BRIEF: Please return exactly the line that contains "You are a GUI" and every line after it, through the last line of the records below, with no pictures.

PROVIDED RECORDS:
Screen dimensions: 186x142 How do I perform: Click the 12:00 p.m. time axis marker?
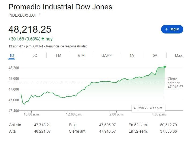tap(74, 115)
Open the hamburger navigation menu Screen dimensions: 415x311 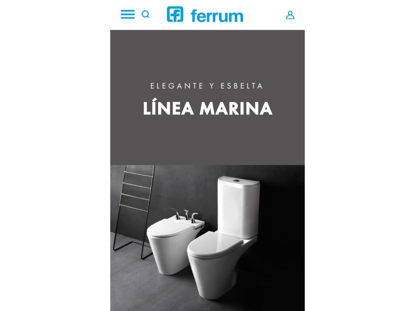(x=127, y=14)
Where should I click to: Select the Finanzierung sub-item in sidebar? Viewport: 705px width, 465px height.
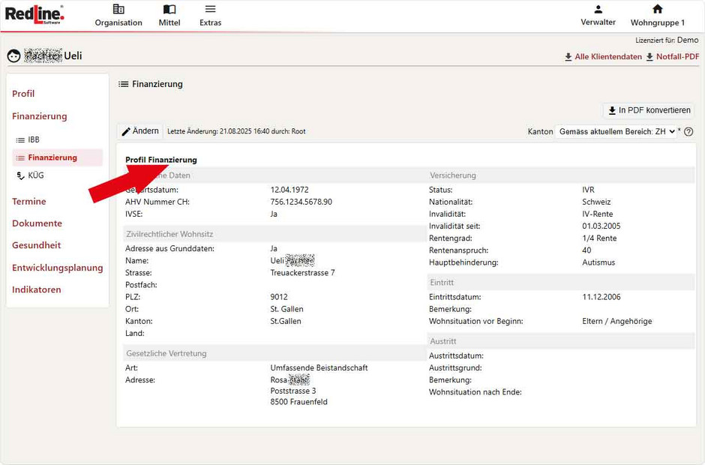click(53, 158)
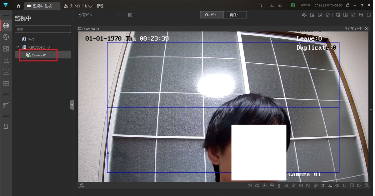Image resolution: width=375 pixels, height=196 pixels.
Task: Click the プレビュー button
Action: click(212, 15)
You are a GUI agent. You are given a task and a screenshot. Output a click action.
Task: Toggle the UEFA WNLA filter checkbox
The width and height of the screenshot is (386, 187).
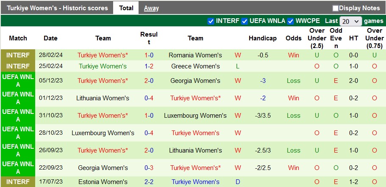[x=244, y=21]
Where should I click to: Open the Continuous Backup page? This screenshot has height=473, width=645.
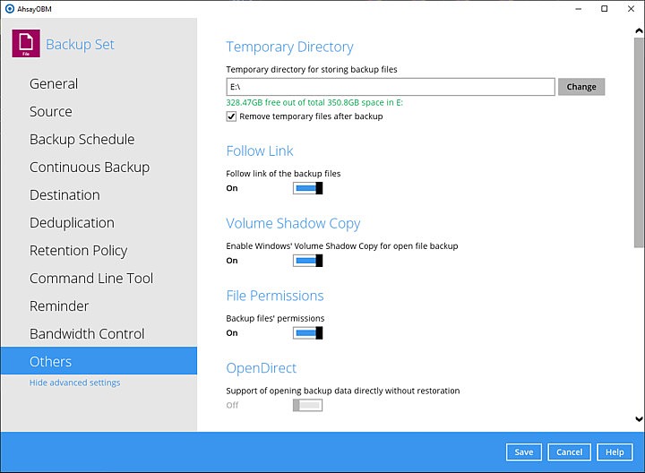point(90,168)
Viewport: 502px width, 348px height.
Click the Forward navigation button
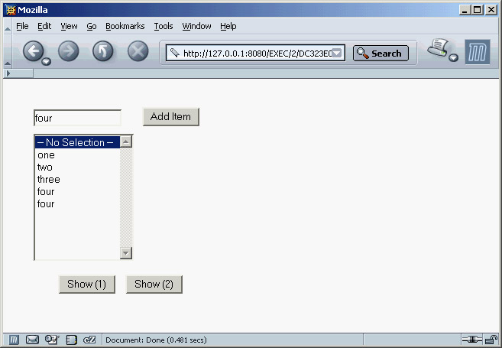tap(68, 51)
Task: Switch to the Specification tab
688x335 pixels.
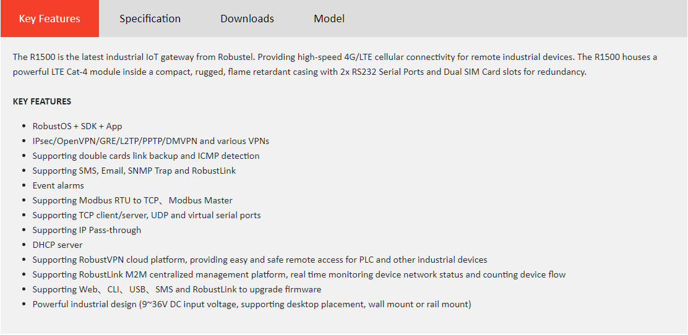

SOLVED PROBLEM:
You are a GUI agent. You are given a task and a screenshot. Output a click action.
Task: Toggle the UEFA WNLA filter checkbox
The width and height of the screenshot is (386, 187).
[x=244, y=21]
Where should I click to: Open the Continuous Backup page? This screenshot has height=473, width=645.
point(90,168)
Viewport: 502px width, 348px height.
Click the Forward navigation button
tap(68, 51)
Task: Switch to the Specification tab
688x335 pixels.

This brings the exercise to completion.